In June 1933, at the urging of the company's lenders, Greene was appointed executive vice president of Cleveland-Cliffs. In this new role, he assisted the 75-year-old Mather in negotiating extensions of the company's loans. Two months later, Mather resigned as president of Cleveland-Cliffs and took the role of "honorary board chairman". Greene was appointed the new president, overseeing day-to-day operations of the company. Despite his heavy new responsibilities, Greene remained chairman of the Cleveland Trust executive committee and a director of that bank.
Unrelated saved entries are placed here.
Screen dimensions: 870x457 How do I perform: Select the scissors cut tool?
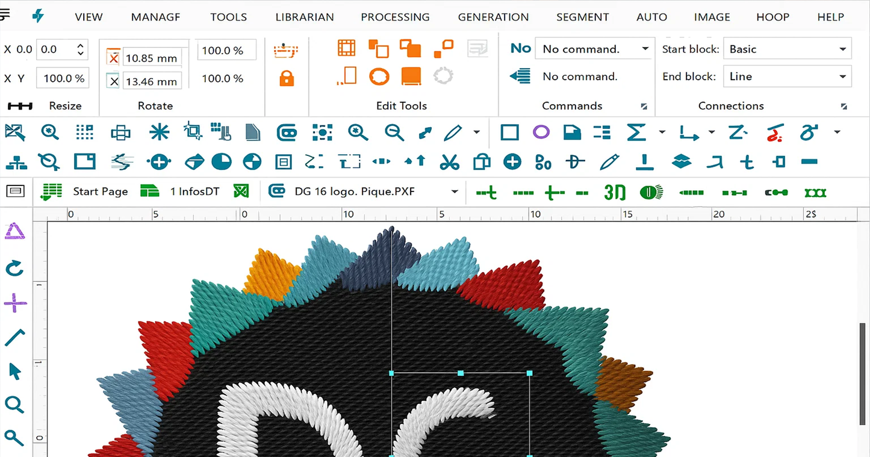[x=449, y=161]
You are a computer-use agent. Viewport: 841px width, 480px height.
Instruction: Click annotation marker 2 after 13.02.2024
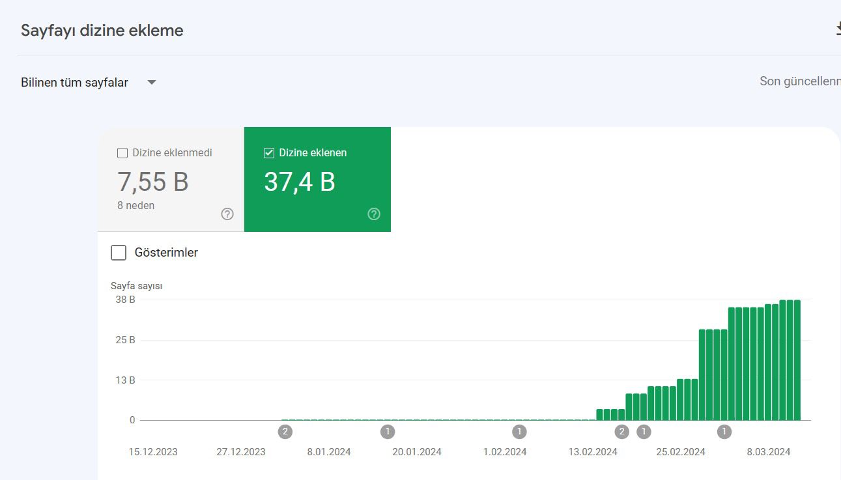pos(622,431)
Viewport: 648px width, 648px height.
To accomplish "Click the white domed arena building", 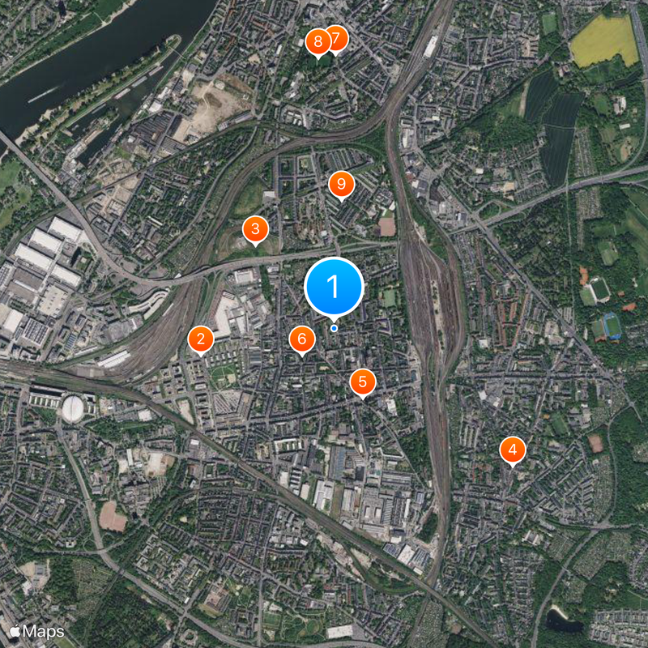I will click(73, 409).
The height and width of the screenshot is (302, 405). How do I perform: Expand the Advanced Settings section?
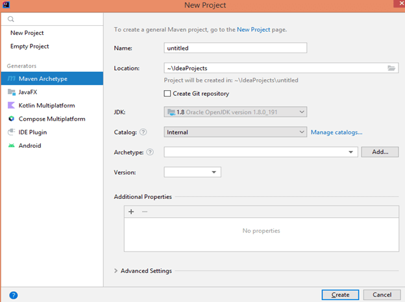tap(116, 271)
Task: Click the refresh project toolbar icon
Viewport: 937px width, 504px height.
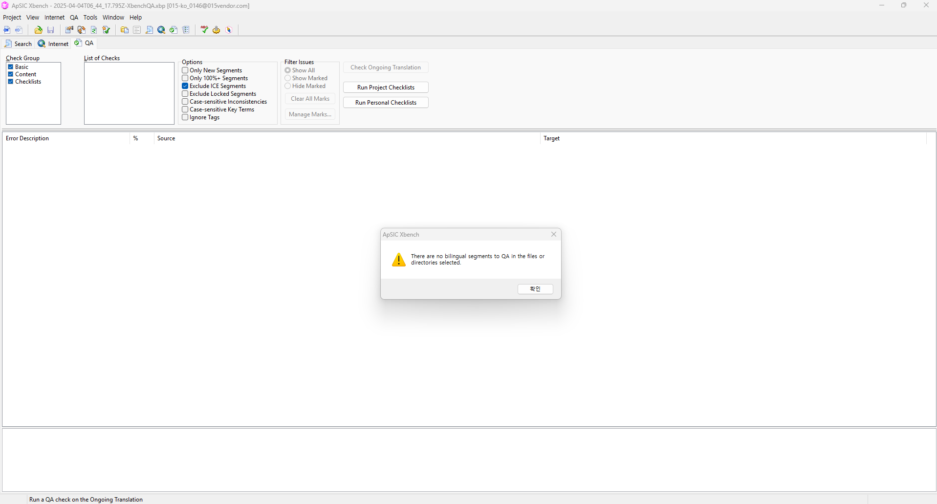Action: click(94, 30)
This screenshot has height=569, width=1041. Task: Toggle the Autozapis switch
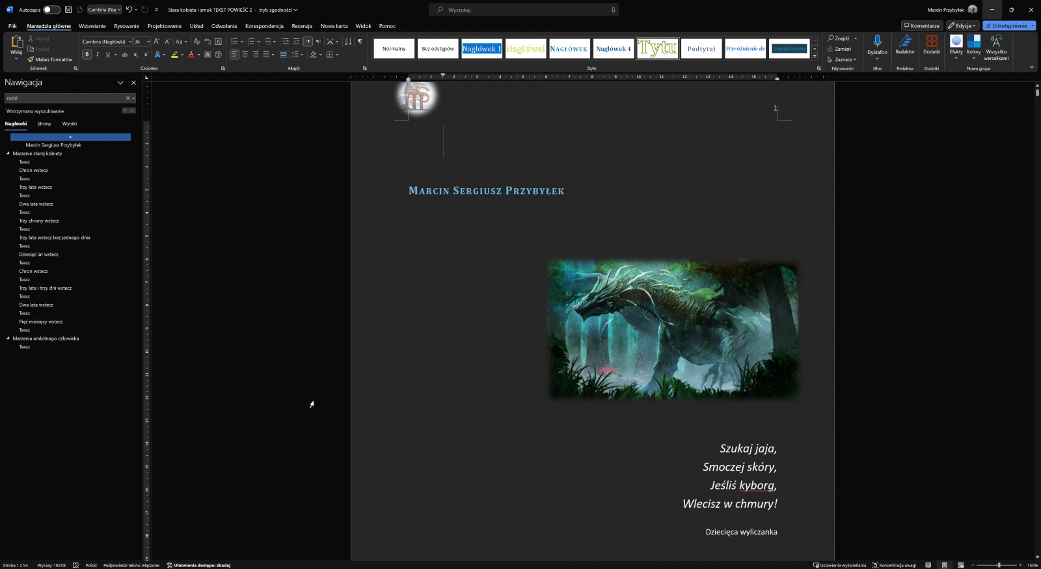(51, 10)
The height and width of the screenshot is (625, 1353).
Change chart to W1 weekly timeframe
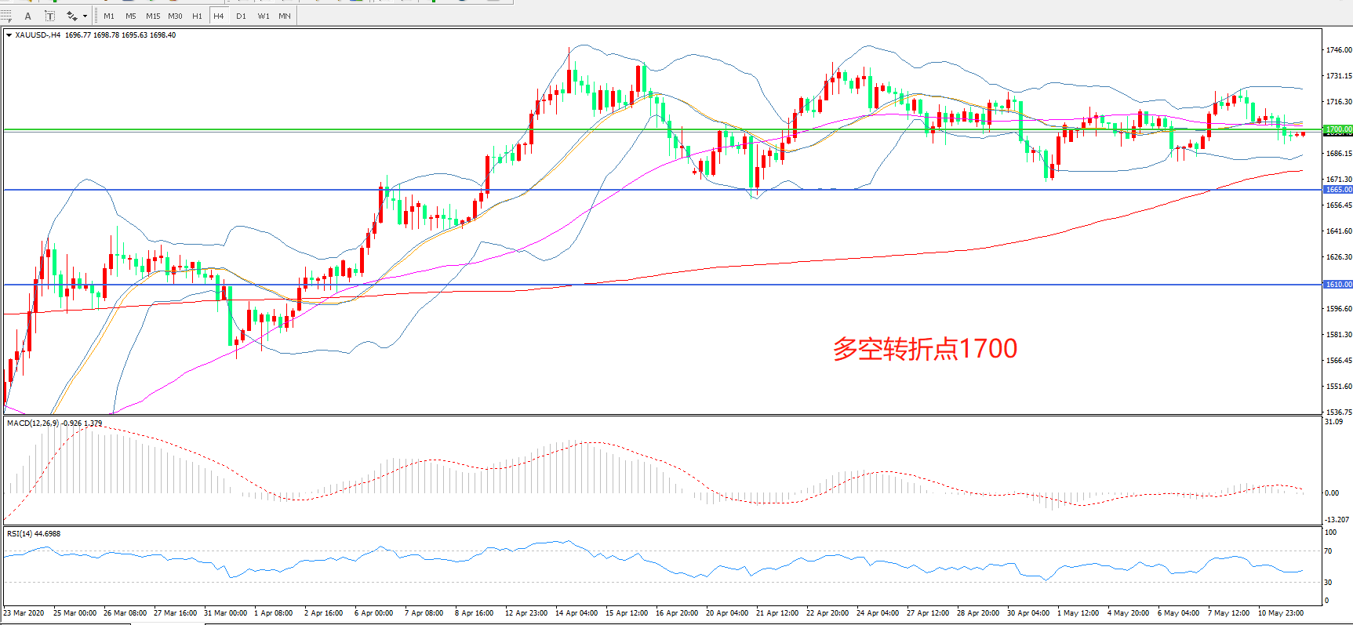point(264,16)
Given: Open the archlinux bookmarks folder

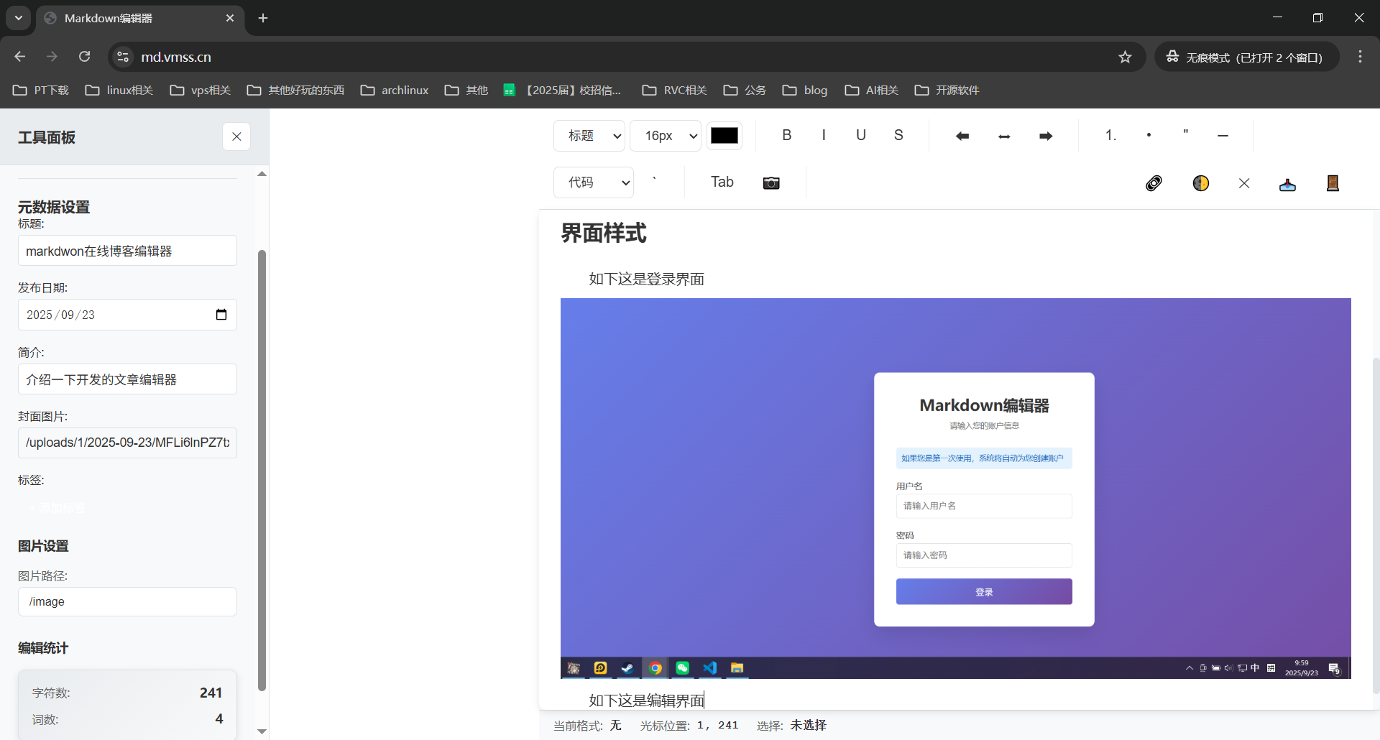Looking at the screenshot, I should pyautogui.click(x=395, y=90).
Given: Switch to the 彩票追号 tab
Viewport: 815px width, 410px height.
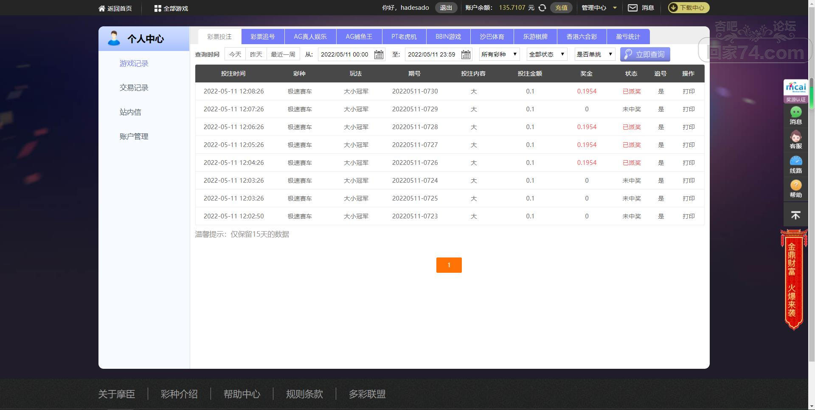Looking at the screenshot, I should point(263,37).
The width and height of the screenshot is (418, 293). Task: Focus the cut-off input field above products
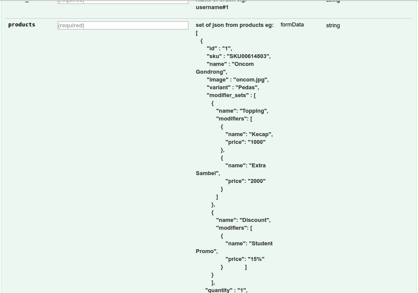point(123,2)
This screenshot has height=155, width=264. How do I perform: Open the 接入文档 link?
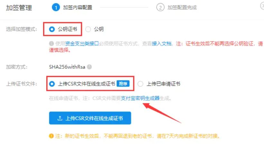(x=161, y=44)
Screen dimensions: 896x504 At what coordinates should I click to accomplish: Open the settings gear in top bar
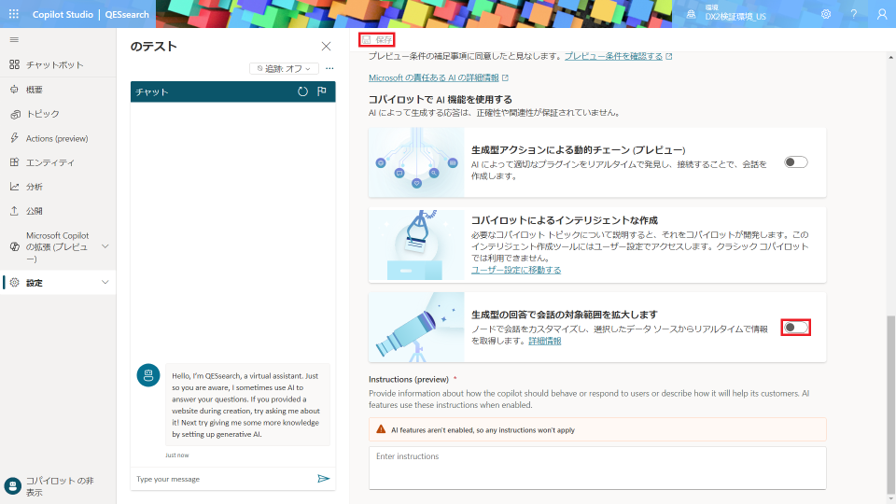point(826,14)
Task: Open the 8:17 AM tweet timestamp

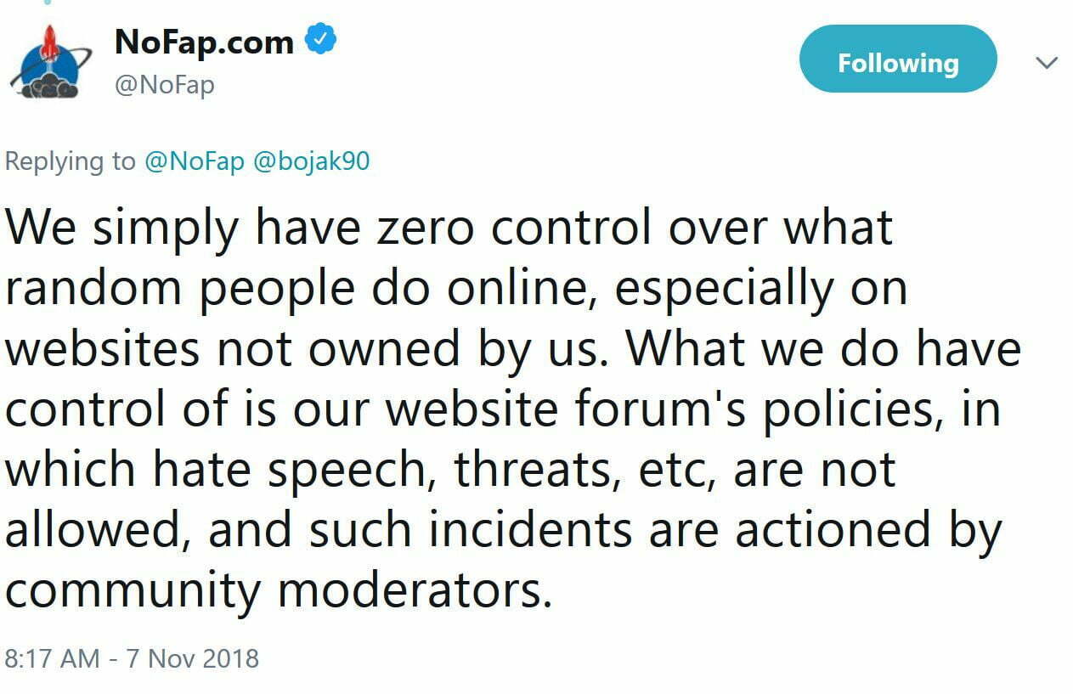Action: click(x=53, y=658)
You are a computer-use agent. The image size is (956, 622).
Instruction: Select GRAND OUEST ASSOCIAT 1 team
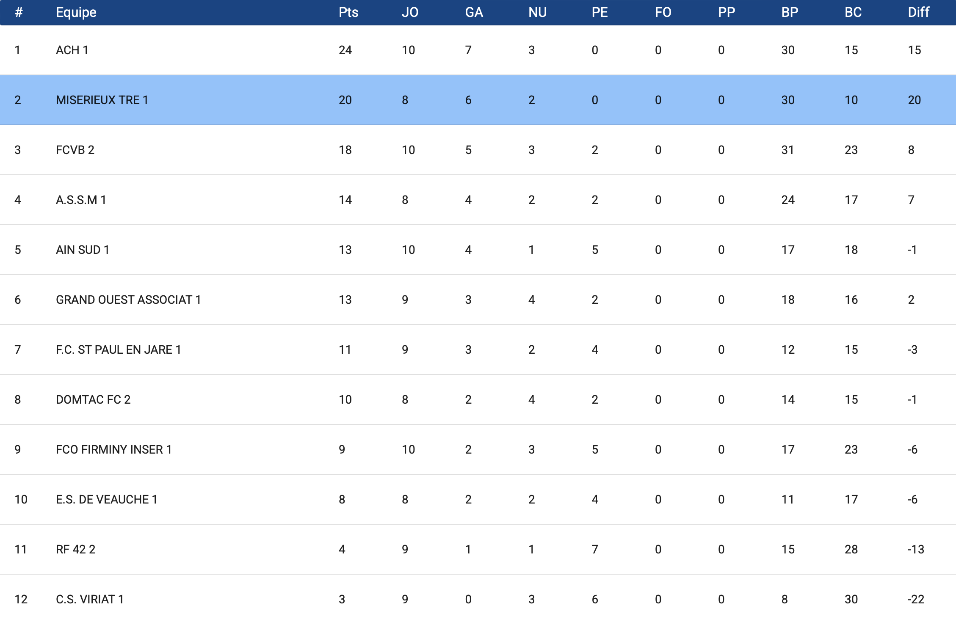click(128, 300)
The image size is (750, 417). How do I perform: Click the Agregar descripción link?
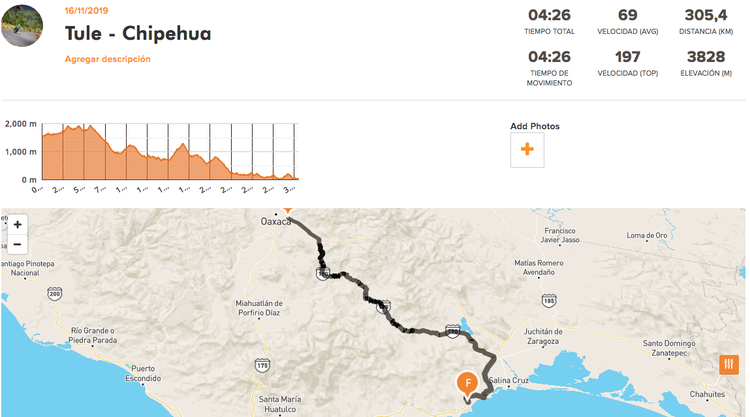click(x=108, y=59)
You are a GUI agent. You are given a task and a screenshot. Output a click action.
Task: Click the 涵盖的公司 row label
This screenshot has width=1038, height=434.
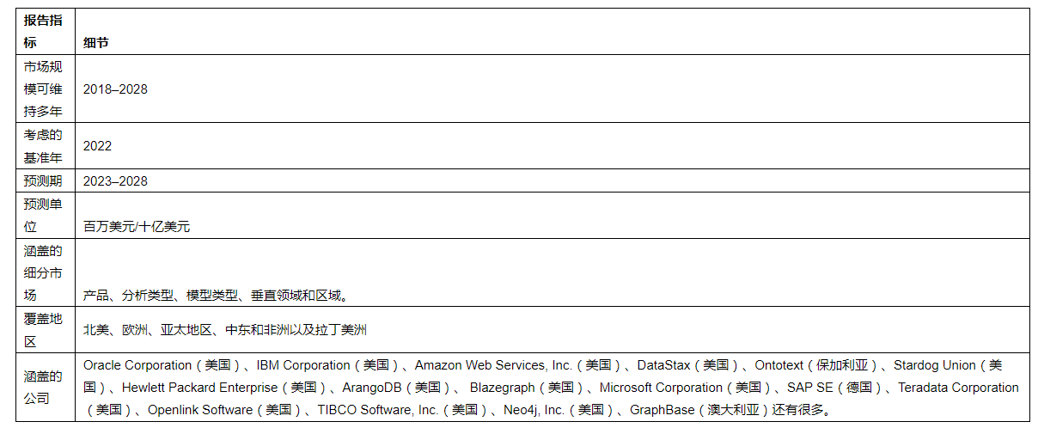click(x=43, y=387)
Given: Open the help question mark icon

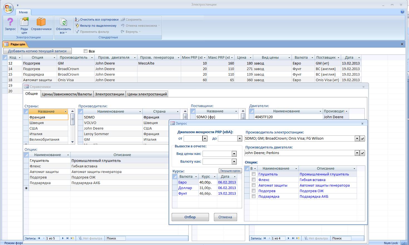Looking at the screenshot, I should (x=402, y=12).
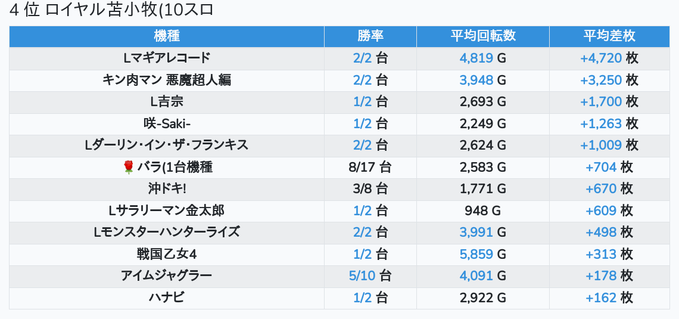Click the rose icon beside バラ
This screenshot has width=679, height=319.
128,168
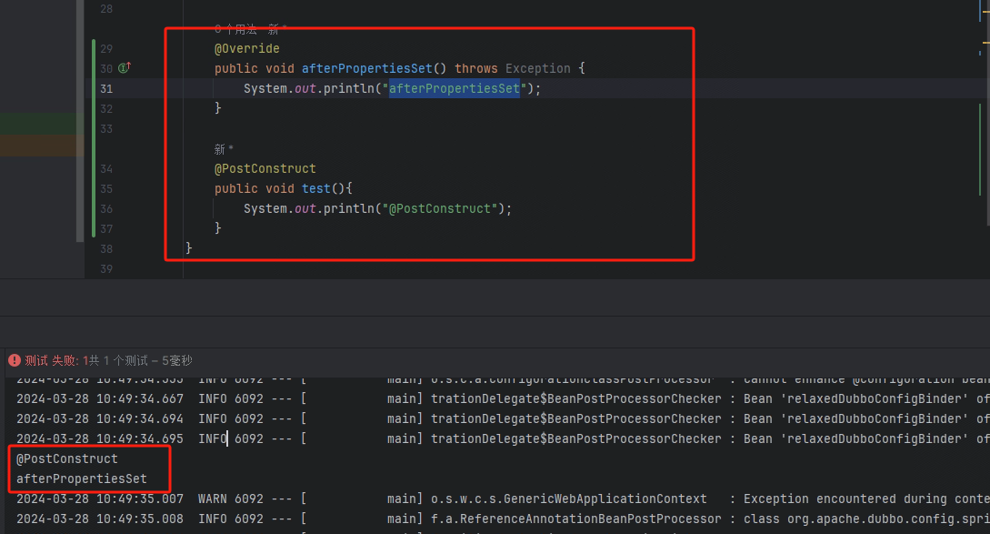Click the closing class brace on line 38
The height and width of the screenshot is (534, 990).
click(189, 248)

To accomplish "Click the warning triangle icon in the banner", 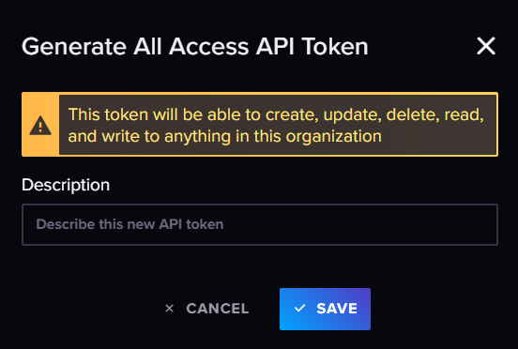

= Sale of Corrigan, McKinney Steel
=Upon taking up the presidency of Cleveland-Cliffs, Greene told its board of directors that some assets might have to be sold in order for the company to stay solvent. As early as January 1931, and continuing for several months thereafter, the firm was rumored to be trying to sell Corrigan, McKinney to Republic Steel.
Corrigan, McKinney stopped paying dividends in 1931. Cleveland-Cliffs took out a $3.5 million loan to pay dividends on Corrigan, McKinney stock for a while, but Corrigan, McKinney stopped paying dividends after March 1932. This enabled preferred shareholders in McKinney Steel Holdings to vote their Corrigan, McKinney stock, and stripped voting privileges from all other Corrigan, McKinney shareholders. The Union Trust bank, which held 23,244 of the preferred shares in MSH, effectively controlled MSH. It ousted three MSH board members supported by Cleveland-Cliffs and installed three of its own: Joseph R. Kraus, chairman of Union Trust; Wilbert J. O'Neill, vice president of Union Trust; and Aims C. Coney, vice president of National City Bank and former vice president of Union-Cleveland Corp. (Union Trust's investment subsidiary). Greene and Mather were the only two board members re-elected.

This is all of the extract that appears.